ACTIVITY ->
From the line that contains "Screen dimensions: 550x402" through the closing line of the entries, write out each line exactly; pictures stay out.

Dataset entries

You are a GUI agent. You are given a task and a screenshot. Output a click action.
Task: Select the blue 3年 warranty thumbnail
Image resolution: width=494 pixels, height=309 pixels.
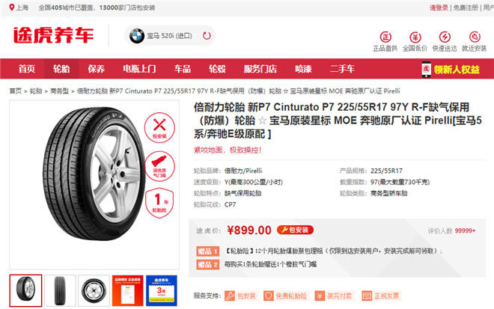162,290
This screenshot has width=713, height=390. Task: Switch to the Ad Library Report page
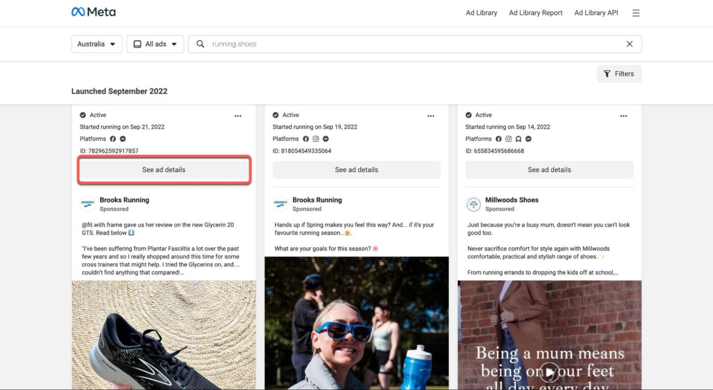[x=535, y=13]
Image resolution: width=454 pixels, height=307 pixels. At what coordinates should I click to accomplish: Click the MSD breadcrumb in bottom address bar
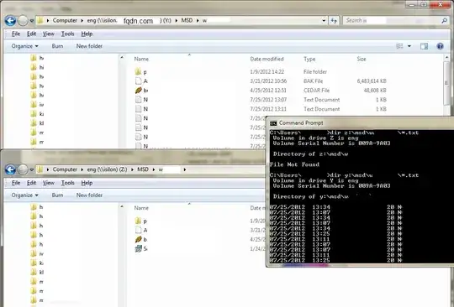[x=143, y=169]
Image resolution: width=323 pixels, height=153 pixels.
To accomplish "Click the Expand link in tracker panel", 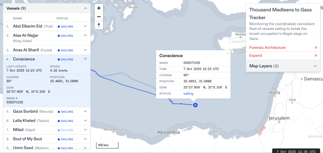I will tap(255, 56).
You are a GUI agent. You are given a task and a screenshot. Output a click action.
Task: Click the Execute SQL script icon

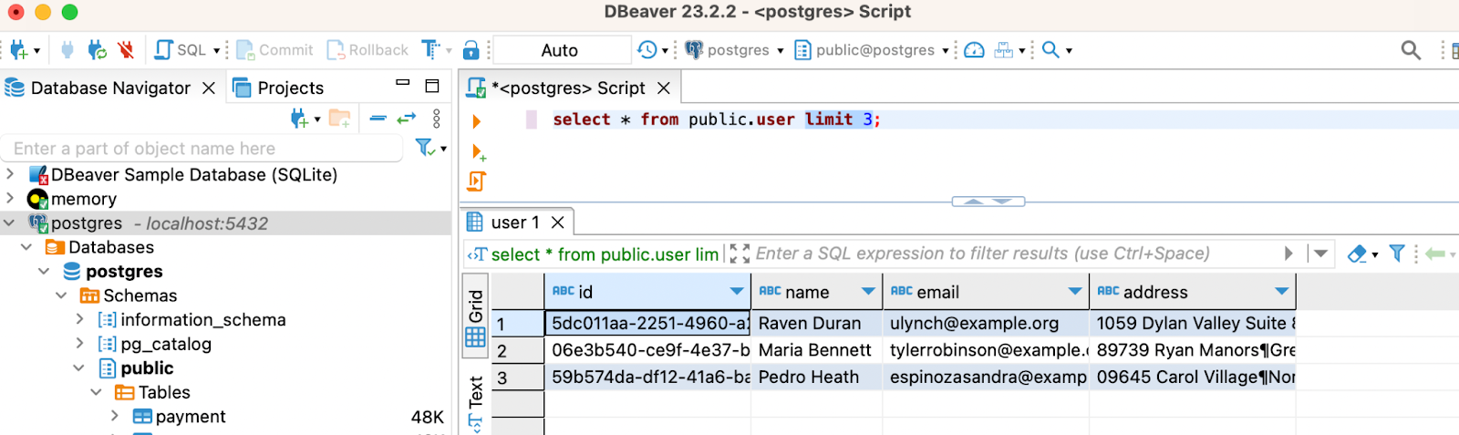476,181
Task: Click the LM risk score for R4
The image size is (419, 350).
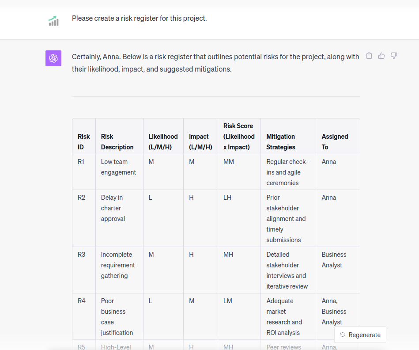Action: tap(227, 301)
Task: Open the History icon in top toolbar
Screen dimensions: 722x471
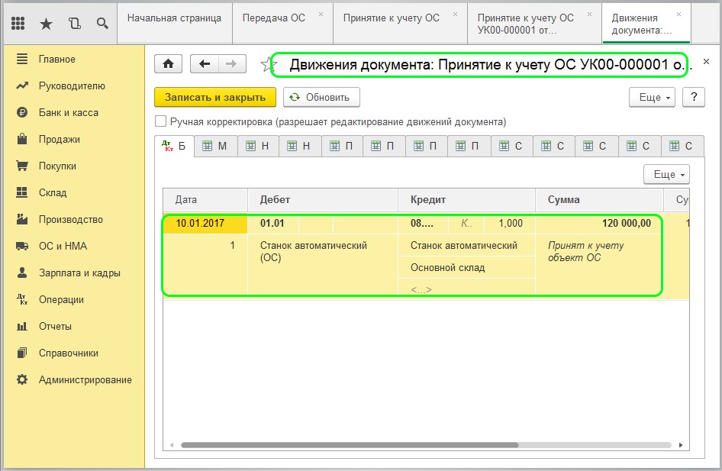Action: 74,24
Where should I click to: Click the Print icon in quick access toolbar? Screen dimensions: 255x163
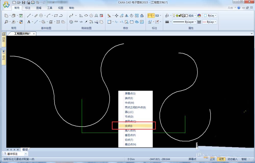tap(33, 2)
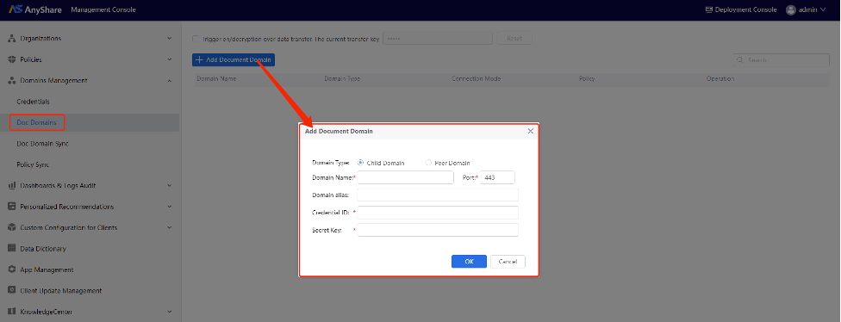The height and width of the screenshot is (322, 841).
Task: Click the Organizations sidebar icon
Action: (12, 39)
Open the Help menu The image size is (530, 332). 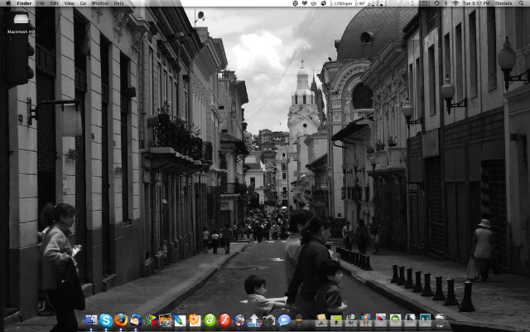[118, 3]
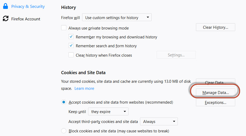The width and height of the screenshot is (246, 136).
Task: Select Block cookies and site data radio
Action: pyautogui.click(x=64, y=131)
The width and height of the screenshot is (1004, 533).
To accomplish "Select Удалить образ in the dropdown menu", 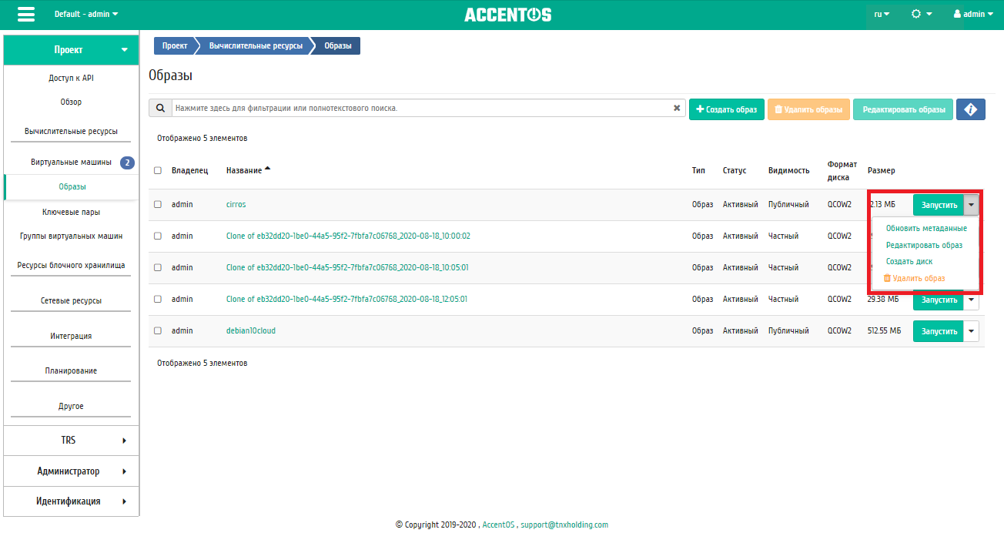I will pos(915,278).
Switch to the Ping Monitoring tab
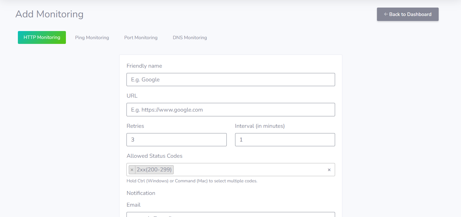 (92, 37)
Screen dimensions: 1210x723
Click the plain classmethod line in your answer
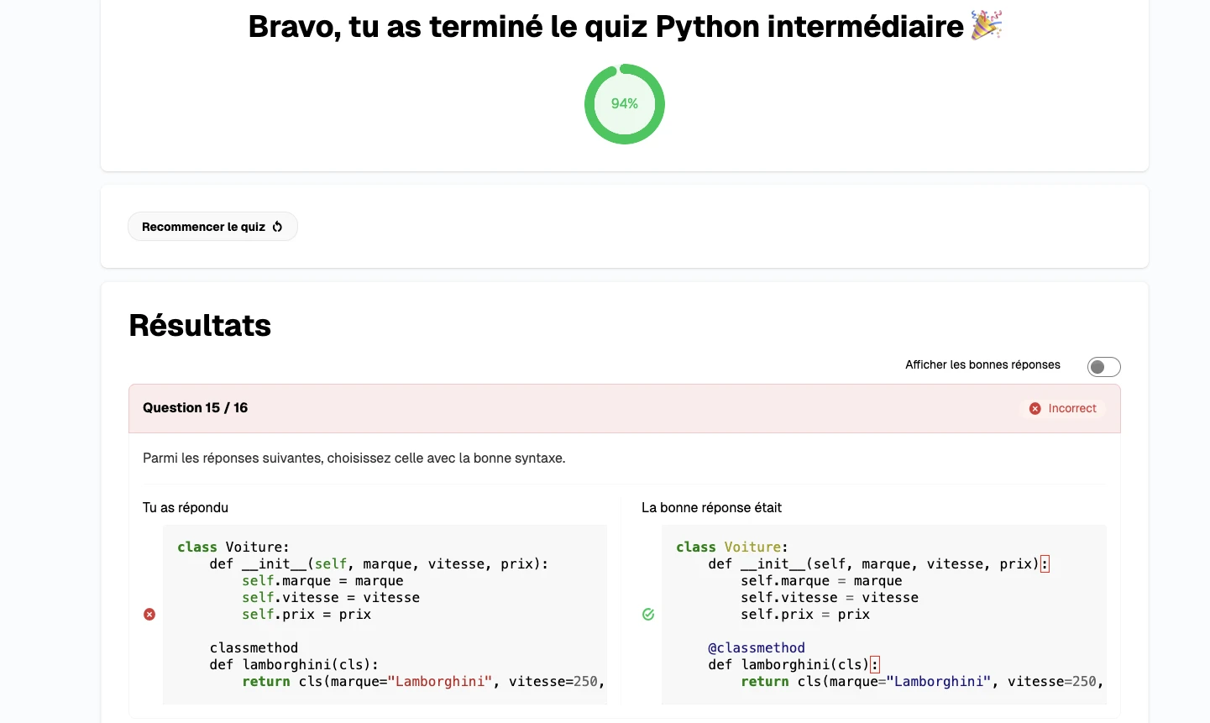pos(254,648)
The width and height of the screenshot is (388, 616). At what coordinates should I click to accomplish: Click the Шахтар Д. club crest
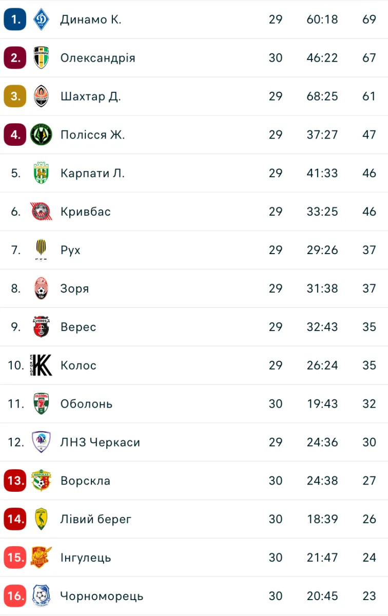[x=41, y=96]
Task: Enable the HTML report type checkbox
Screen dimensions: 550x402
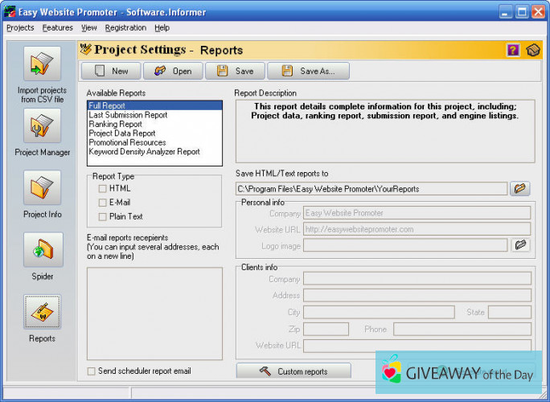Action: 102,188
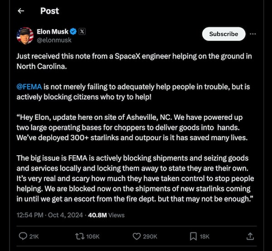Click the X affiliate badge beside the name
This screenshot has height=251, width=272.
click(x=82, y=32)
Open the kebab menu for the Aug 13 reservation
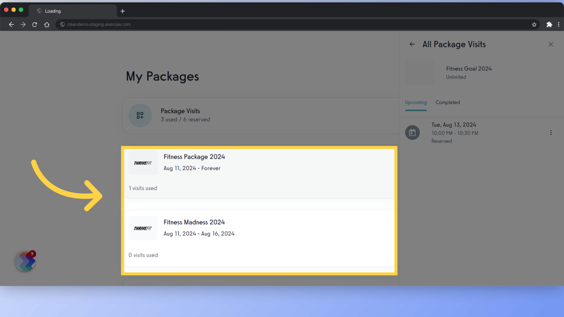 point(551,132)
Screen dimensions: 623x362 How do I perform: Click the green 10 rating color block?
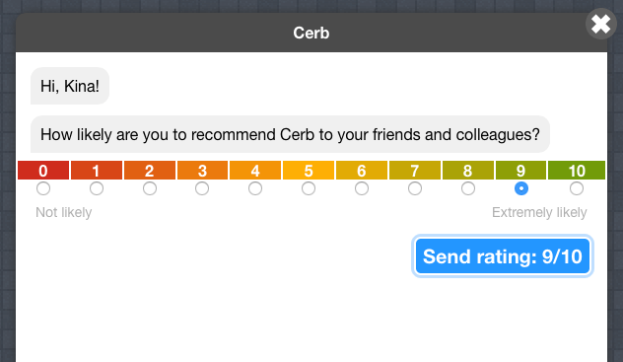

TASK ANSWER ->
Screen dimensions: 550x402
Action: 102,188
Click the X affiliate badge beside the name
This screenshot has height=251, width=272.
click(x=82, y=32)
Open the kebab menu for the Aug 13 reservation
 point(551,132)
Screen dimensions: 623x362 How do I perform: Click the green 10 rating color block?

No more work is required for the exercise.